Das war aber nun doch zu viel. Flocki begehrte auf: »Des geht so nedd, meine Herrn! I bin…«
»… von der Presse, Flocki, wissen wir doch! Und wir machen’s jetzt wie immer: Du setzt dich ein bisserl zu uns ins Büro, erzählst, was du schon so alles weißt, und dann schauen wir, ob wir dir dazu noch was Neues sagen können. Und wenn de ganz lieb bist, macht dir die junge Kollegin hier vielleicht sogar ’nen Kaffee, Espresso, hast doch immer gern ’trunken, gell! Fast so gern wie a Schnäpsle!«
Damit schob Paul das Männchen durch die Tür zum Kabäuschen und darin Richtung Schreibtisch. Er drückte den Besucher auf einen der Stühle, auf denen vorhin Sissilissi gesessen waren, nur dass der Flocki, anders als die Mädchen, kaum über die Tischkante schauen konnte. So beherrschte die Baseballmütze, die Paul ihm vorhin tief ins Gesicht gezogenen hatte, das ganze Erscheinungsbild des Investigationsjournalisten Häberle.
Lena, erbost darüber, dass Paul schon wieder meinte, über sie bestimmen zu können, empfand richtiggehend Mitleid mit diesem erstaunlichen Phänomen, das so unüberhörbar aus dem Schwäbischen stammte. Sie nickte Flocki lächelnd zu und ging nach draußen, obwohl sie schon vorhin mit der Kaffeemaschine nicht zurechtgekommen war.
Karl machte gleich mal auf Einschüchterung, sehr hart im Ton, und Flocki sank hinter der Tischkante tatsächlich ein weiteres Stückchen nach unten.

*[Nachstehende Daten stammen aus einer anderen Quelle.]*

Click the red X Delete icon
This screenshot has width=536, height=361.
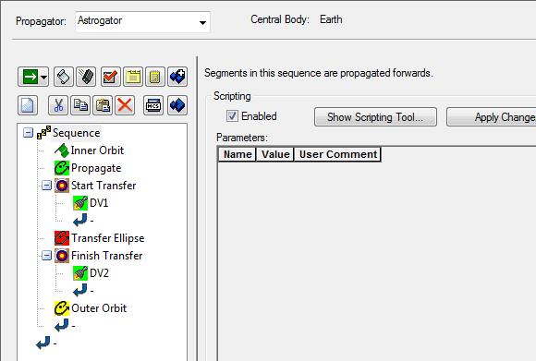125,105
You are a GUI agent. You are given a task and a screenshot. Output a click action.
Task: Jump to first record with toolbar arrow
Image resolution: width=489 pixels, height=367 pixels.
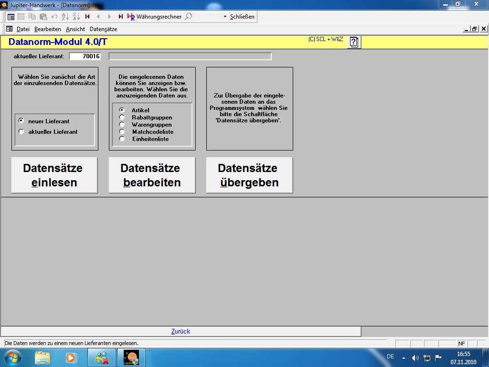[87, 16]
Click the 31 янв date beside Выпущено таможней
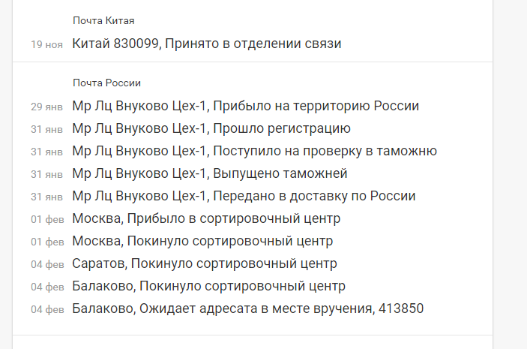Viewport: 527px width, 349px height. (46, 174)
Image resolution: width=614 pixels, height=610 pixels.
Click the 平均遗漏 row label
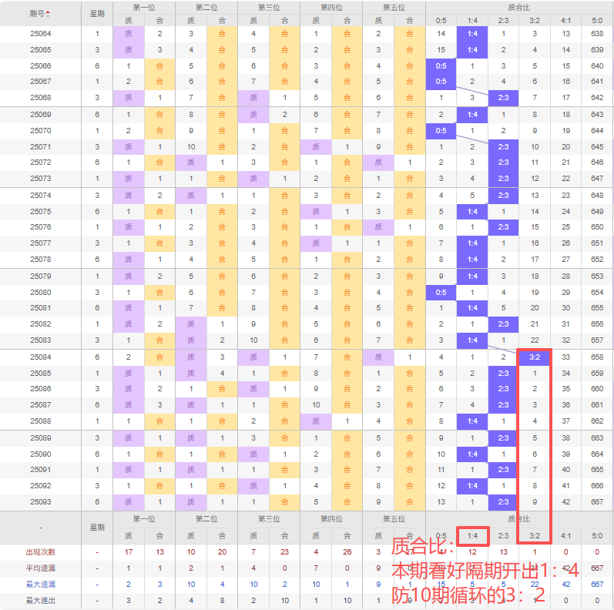pos(41,568)
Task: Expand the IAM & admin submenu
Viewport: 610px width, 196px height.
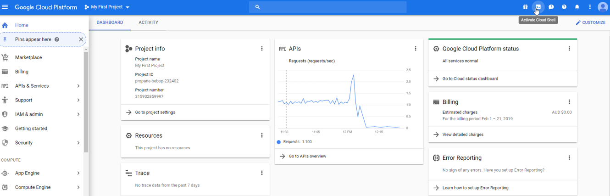Action: pos(78,114)
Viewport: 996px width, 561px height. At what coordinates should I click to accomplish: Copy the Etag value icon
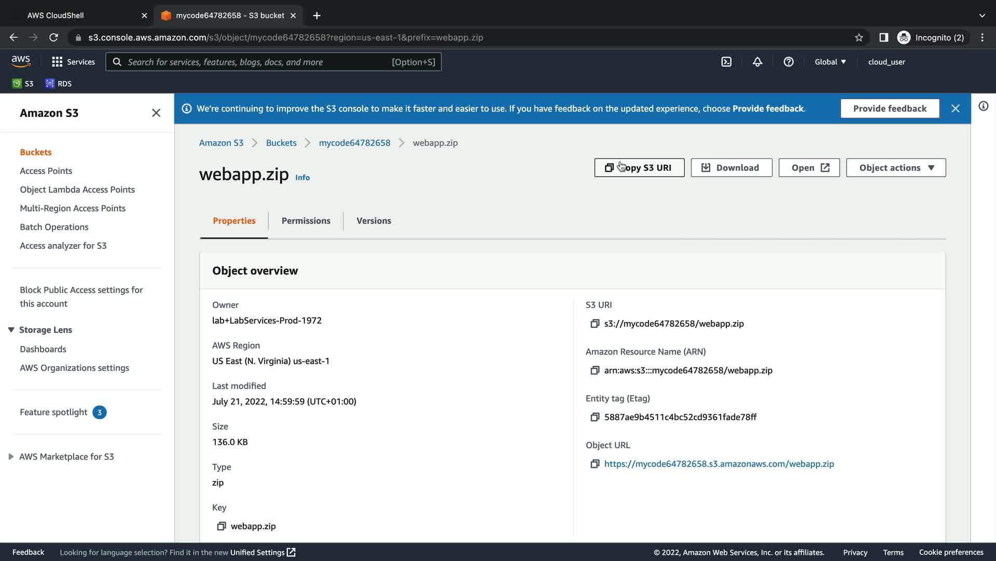point(595,417)
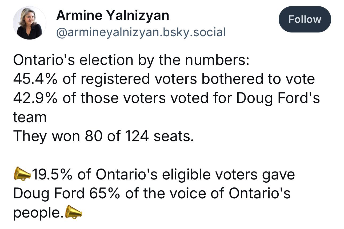Click the '42.9%' figure in the post

(36, 98)
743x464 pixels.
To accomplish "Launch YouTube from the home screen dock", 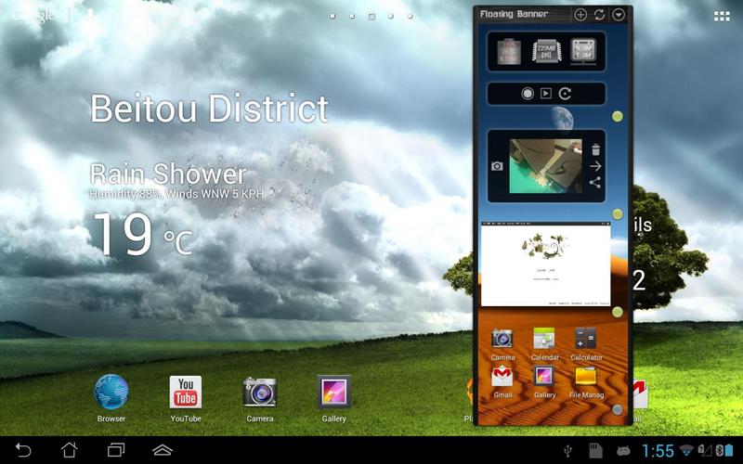I will (186, 397).
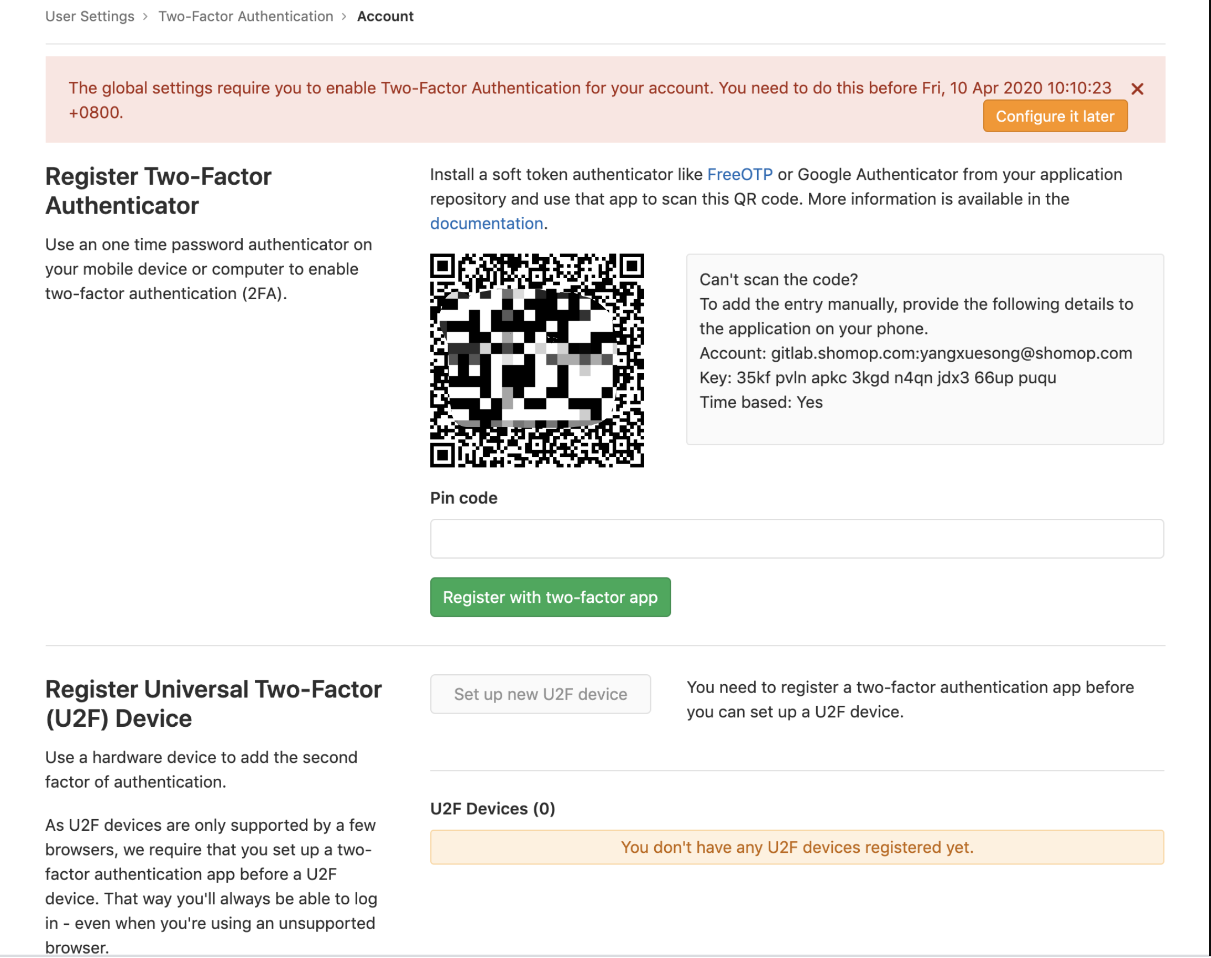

»Wie kommst denn dazu, du Kasperl, in aller Herrgottsfrüh am Tatort rumzugeistern? Und woher hast du überhaupt gewusst von der Sache, du Sauhund?«
Flocki begriff schnell, dass hier ohne eigene Vorleistung nichts zu machen war, und beichtete: Er hab’ da jemand vom Erkennungsdienst an der Hand, quasi als V-I, als verdeckten Informanten, der ihm gelegentlich Tipps geb’, gerade bei solch zentralen Ereignissen in und um seinen ausgedehnten Wirkungsbereich im Pfaffenwinkel.

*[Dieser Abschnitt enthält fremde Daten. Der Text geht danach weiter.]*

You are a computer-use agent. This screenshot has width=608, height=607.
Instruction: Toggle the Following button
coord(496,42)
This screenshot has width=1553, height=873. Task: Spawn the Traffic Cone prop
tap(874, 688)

»Sag bloß, du hast ’nen Beamten bestochen, du kleiner Drecksack?«
Karl war beinah belustigt über so viel Kaltschnäuzigkeit und Offenheit, die das Kerlchen an den Tag legte.

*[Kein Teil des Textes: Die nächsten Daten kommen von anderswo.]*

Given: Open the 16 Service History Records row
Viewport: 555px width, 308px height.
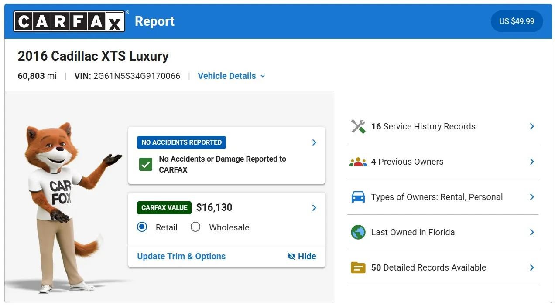Looking at the screenshot, I should coord(443,126).
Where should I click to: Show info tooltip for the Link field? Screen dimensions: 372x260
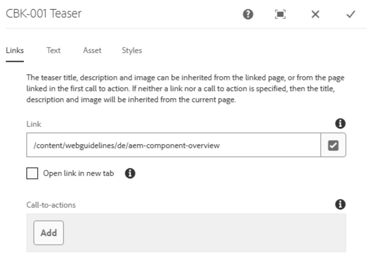pyautogui.click(x=340, y=124)
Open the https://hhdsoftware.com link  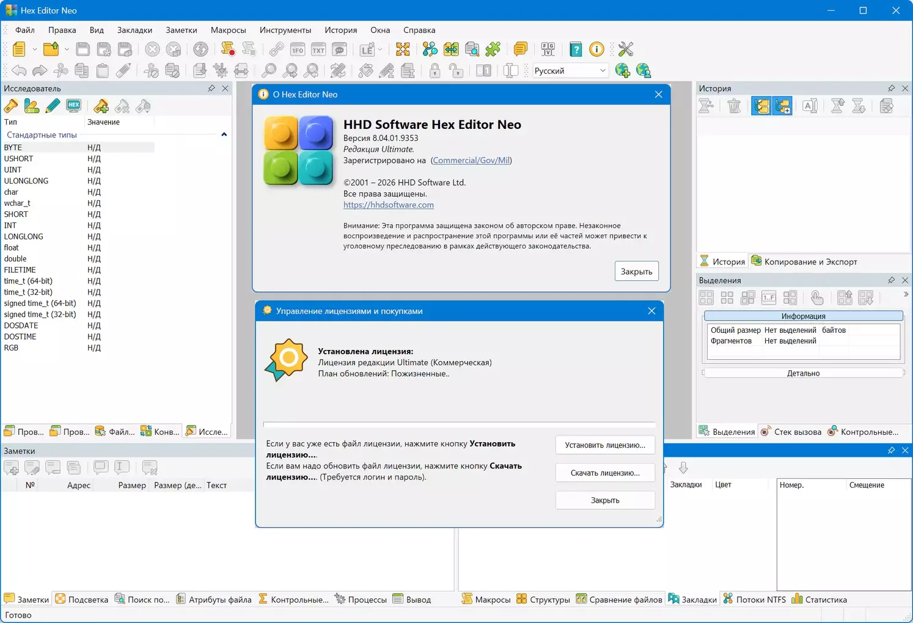(388, 205)
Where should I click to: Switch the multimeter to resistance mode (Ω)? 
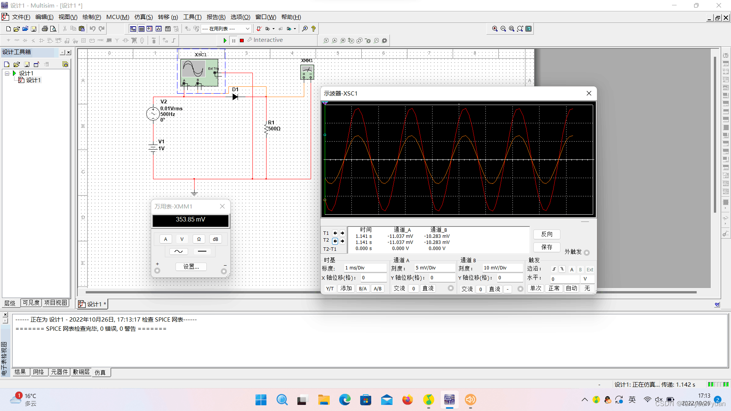tap(199, 239)
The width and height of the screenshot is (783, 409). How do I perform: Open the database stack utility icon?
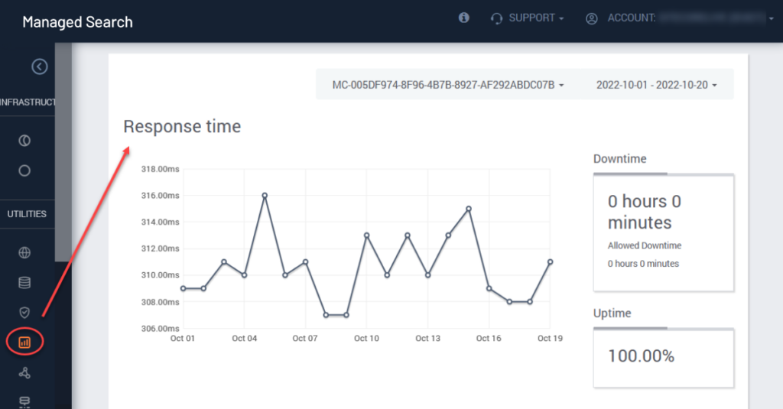[24, 283]
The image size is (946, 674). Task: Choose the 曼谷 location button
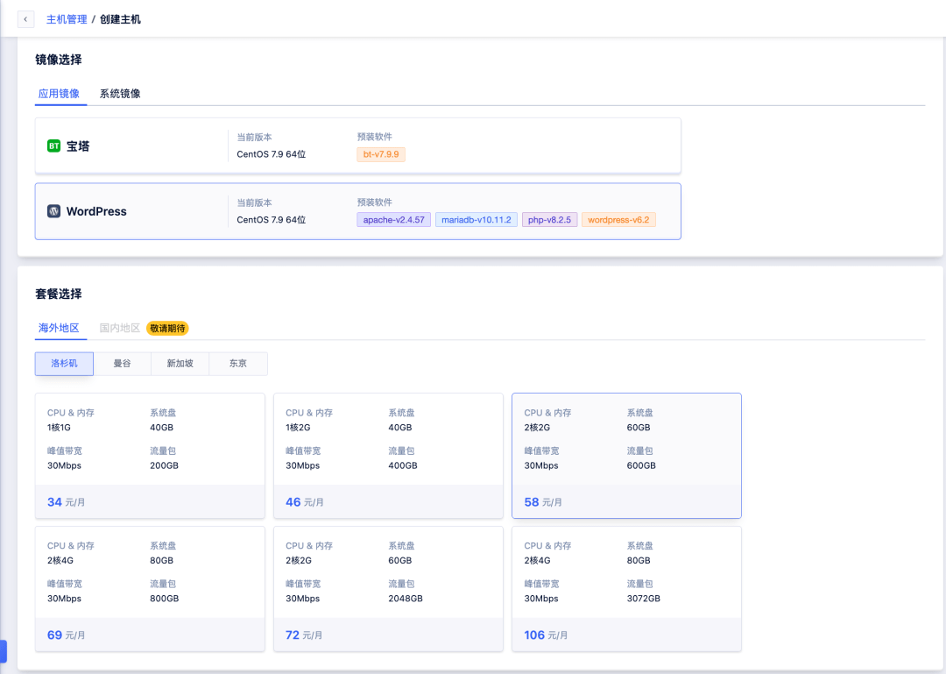pyautogui.click(x=122, y=364)
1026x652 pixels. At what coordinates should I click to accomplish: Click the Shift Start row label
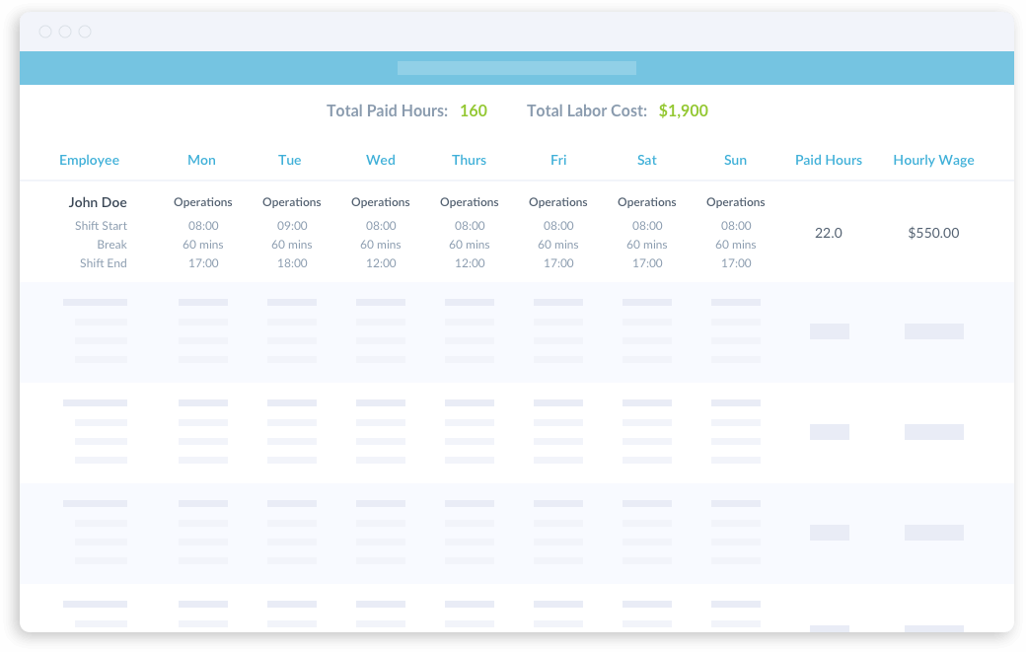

»Dees nedd!« Flocki hob Kopf und Mützenschild und grinste den beiden unverfroren ins Gesicht. »I hab’ dem bloß vor am halba Johr mol g’sagt, dass ’r mir sofort Imfos geba muaß bei solche Sacha, wenn ’r nedd am nägschda Daag sei’ eigane Todesa’zeig in dr Zeitung lesa will.«
Paul und Karl schauten sich entgeistert an: Ein solches Übermaß an brutalem Erpresserpotential hätten sie diesem weißblauen Gartenzwerg nie und nimmer zugetraut!
»Und där macht des seitdem ganz brav sowait.«
Er sei mitten in der Nacht gleich mal hin, als der Anruf kam, ein paar Aufnahmen machen, interviewen hab’ er im Haus wegen des bornierten ED-Packs sowieso niemand dürfen, geschweige denn, dass er noch rechtzeitig gekommen wär’, um wenigstens von der Leiche ein schönes Bild zu schießen, ein verwertbares.
Karl schaute, während Flocki frisch von der Leber weg erzählte, unter der Tischkante auf dem konfiszierten Handy nach: Ja, tatsächlich, da waren einige Bilder vom Tatort drauf: Bis in den Hausflur hinein hatte er’s offenbar geschafft, der lästige Schnüffelgnom!
Karl drückte auf Alles löschen. Damit war die Sache erst mal bereinigt.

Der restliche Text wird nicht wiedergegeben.